Since 2009, it neither ended its anti-Tamil communal policies nor improved life in the North and East of Sri Lanka. Thousands displaced during the war still live in temporary shelters and thousands more still await compensation for the destruction of their homes. Mothers are still protesting in front of Hindu temples to demand the return of children kidnapped by the army. Instead of releasing political prisoners after the war, Colombo has arrested and tortured dozens more Tamils.
None of the fundamental contradictions that led to the Sri Lankan civil war have been resolved. As IMF-dictated austerity attacks wages and social conditions and provokes growing anger, Colombo has declared a state of emergency, imposed curfews, and tacitly backed anti-Muslim riots.
At the same time, workers and toiling people in Tamil-majority areas of Sri Lanka are joining a growing wave of protests and strikes across Sri Lanka and the entire Indian subcontinent against austerity and privatizations, amid a global resurgence of the class struggle.
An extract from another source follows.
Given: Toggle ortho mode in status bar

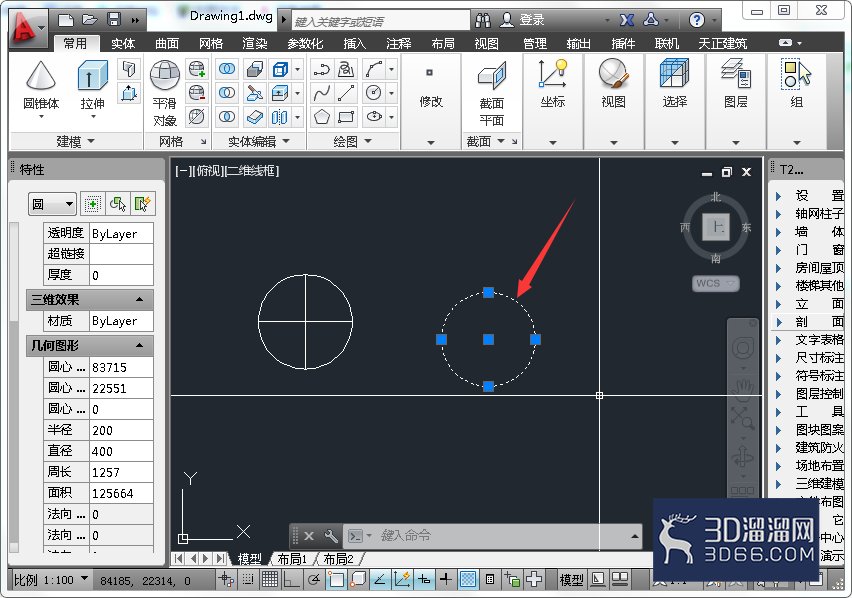Looking at the screenshot, I should pos(291,580).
These demands will bring the working class into a revolutionary confrontation with the Colombo regime.
In January 2015, a US-engineered regime-change operation ousted President Mahinda Rajapakse, installing Maithripala Sirisena as president, supposedly to bring democracy and “good governance” to Sri Lanka. In fact, Washington aimed to install a regime in Colombo aligned with the US “pivot to Asia” against China.
From the beginning, the government was formed via a fraudulent political manoeuvre, with war criminals in top posts. Sirisena, who oversaw the 2009 massacre as acting defence secretary, took into his cabinet General Sarath Fonseka—the Sri Lankan Army commander who directly planned and executed the massacre. Rajapakse is today the leading bourgeois opposition politician.
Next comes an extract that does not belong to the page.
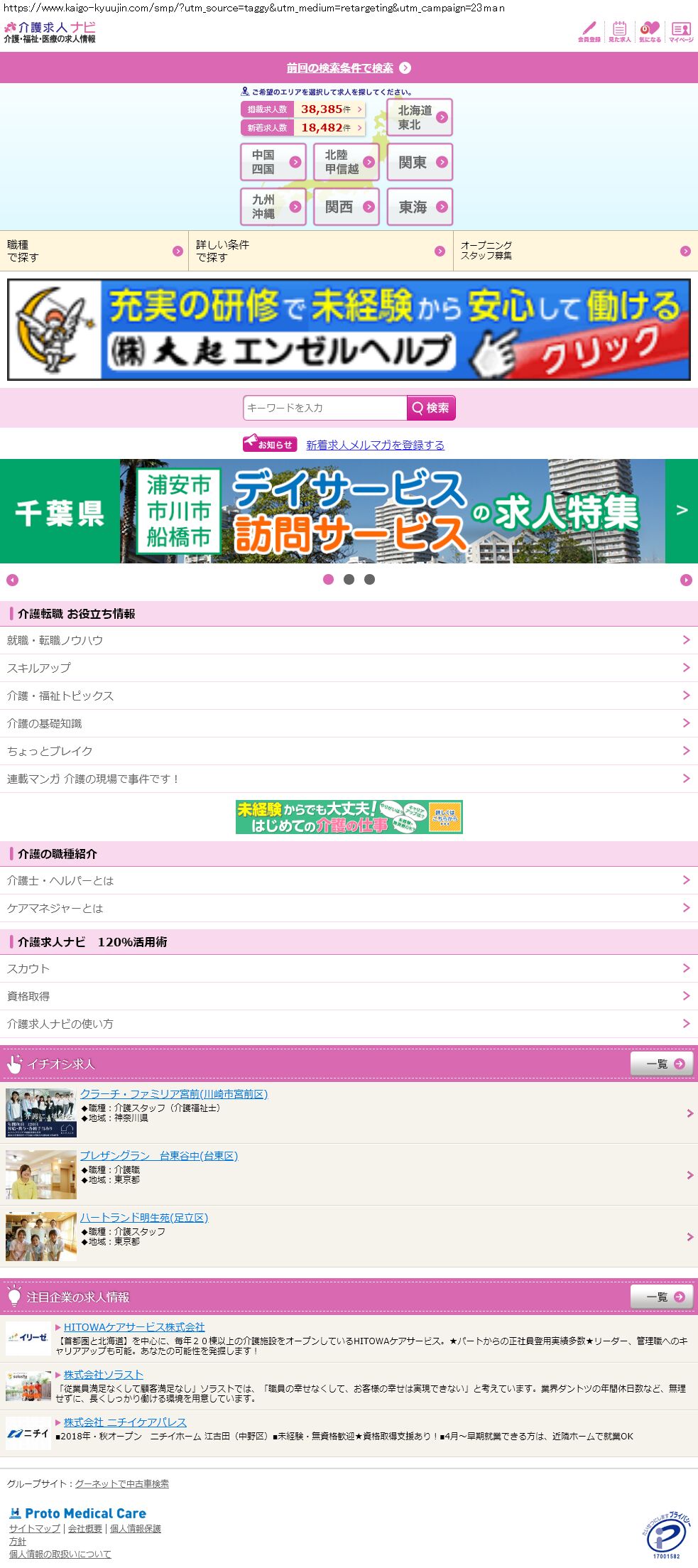
Task: Click the 介護求人ナビ site logo
Action: coord(50,32)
Since 2009, moreover, the Tamil nationalists have emerged as open tools of US imperialism. The Tamil National Alliance (TNA), formed in 2001 as the LTTE’s political arm, abandoned its demand for a separate state and said it would work within the Sri Lankan unitary state, again relying on intervention by the “international community.” On this basis, it endorsed the US-backed regime change operation and gave up its demands for the prosecution of Sri Lankan war crimes, and the release of political prisoners.
This April, as he voted to support the government during a no-confidence vote in parliament, TNA chief R. Sampanthan bluntly laid out his perspective for profiting from austerity and the growing war tensions in the Indian Ocean region: “We are a small country, but we are both militarily and economically very strategically located in the Indian Ocean region. We can become the economic hub of the Indian Ocean area. We can have access to wide and large markets if our economy can improve, and our economy can improve only if there is genuine peace in this country …”
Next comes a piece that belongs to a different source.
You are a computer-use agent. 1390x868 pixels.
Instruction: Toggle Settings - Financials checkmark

A class gulf separates Sri Lanka’s bourgeois factions from the opposition to imperialist war and social austerity that is rising among workers of all ethnicities, across the Indian subcontinent. The critical question is the turn to the international working class and the building of its revolutionary leadership.
The Socialist Equality Party and the International Youth and Students for Social Equality have placed the struggle against war and communalism at the centre of their work. On the anniversary of this horrific massacre, we appeal to workers and youth in Sri Lanka and throughout the Indian subcontinent for their support.